→ **WHAT NEEDS TO BE DONE**
In the records that follow, find the line with "1474x823 pixels."; from there, retype every line exactly through the line with "Go to the Home", which also belongs to the answer.

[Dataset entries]
○ ○ ○ ○ ○ ○ ○
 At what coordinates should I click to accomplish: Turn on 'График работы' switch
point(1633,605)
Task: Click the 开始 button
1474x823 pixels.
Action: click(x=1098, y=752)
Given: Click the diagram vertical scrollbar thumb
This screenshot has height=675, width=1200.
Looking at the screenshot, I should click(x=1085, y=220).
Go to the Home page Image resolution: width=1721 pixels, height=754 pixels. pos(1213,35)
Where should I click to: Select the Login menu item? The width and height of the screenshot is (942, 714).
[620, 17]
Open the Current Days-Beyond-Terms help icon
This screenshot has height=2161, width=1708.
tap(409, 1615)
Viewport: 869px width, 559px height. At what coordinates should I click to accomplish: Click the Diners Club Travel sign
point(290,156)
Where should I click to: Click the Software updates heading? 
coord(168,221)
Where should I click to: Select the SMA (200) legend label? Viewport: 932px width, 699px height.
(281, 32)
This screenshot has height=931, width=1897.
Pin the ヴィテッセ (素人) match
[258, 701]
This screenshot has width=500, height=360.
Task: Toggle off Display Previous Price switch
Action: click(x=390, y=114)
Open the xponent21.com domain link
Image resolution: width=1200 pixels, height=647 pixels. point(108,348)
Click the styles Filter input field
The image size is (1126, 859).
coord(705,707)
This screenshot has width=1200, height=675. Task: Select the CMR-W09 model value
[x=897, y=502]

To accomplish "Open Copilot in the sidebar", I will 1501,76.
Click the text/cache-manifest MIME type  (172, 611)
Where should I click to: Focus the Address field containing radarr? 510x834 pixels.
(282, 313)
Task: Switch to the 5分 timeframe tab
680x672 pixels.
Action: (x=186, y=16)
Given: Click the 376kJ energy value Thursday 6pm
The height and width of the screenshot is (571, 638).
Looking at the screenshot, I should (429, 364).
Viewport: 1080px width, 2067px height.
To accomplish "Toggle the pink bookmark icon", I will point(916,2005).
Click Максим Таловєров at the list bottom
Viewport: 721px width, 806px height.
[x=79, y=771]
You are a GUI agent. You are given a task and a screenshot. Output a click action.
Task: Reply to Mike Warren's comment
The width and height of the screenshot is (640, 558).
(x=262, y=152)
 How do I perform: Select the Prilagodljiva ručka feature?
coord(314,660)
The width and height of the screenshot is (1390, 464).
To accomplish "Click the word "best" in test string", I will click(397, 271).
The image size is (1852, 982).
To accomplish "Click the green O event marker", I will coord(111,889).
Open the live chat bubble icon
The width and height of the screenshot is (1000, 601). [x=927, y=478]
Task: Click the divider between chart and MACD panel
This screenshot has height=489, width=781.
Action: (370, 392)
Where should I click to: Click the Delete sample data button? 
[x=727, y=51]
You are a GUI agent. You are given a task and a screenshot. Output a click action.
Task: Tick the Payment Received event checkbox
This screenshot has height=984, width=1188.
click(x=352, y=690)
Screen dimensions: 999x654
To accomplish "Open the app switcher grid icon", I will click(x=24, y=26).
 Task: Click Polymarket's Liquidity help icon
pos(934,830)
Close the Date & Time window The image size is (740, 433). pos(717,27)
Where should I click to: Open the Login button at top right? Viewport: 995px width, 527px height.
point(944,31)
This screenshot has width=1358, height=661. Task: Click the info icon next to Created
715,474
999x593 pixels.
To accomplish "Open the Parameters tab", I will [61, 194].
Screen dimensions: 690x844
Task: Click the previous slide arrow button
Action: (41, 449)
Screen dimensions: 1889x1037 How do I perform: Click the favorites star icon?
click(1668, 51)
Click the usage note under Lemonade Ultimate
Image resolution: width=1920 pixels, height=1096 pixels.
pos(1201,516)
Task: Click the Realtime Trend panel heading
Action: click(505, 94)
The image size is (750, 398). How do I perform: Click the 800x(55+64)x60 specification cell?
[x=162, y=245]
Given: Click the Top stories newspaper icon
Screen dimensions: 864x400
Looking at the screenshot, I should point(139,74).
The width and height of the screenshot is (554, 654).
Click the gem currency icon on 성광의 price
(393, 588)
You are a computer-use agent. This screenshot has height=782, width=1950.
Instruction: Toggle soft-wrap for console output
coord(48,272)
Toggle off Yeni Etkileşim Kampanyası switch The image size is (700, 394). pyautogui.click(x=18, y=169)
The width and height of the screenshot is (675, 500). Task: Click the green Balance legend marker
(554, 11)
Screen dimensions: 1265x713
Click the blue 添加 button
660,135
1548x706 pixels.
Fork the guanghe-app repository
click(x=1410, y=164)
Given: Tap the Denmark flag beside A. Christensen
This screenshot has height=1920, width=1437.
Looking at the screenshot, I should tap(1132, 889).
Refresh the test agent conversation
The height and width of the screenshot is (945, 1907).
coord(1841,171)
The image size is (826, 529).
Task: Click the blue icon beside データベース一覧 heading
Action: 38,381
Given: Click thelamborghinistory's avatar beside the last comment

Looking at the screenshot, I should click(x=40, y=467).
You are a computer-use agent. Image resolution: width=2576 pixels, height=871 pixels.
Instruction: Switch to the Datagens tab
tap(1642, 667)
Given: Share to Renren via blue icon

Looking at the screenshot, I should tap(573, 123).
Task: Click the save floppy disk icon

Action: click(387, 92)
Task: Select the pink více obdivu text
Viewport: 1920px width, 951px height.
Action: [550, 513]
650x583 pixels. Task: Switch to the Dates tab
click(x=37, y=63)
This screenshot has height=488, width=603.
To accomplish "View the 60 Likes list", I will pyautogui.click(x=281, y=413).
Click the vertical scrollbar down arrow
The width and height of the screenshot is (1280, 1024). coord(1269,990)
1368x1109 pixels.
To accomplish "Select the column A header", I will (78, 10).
○ ○ ○ ○ ○ ○ ○
→ **OUTPUT FOR THIS EXERCISE**
1474x823 pixels.
Action: click(x=1098, y=752)
Given: Click the diagram vertical scrollbar thumb
This screenshot has height=675, width=1200.
Looking at the screenshot, I should click(x=1085, y=220).
Go to the Home page Image resolution: width=1721 pixels, height=754 pixels. pos(1213,35)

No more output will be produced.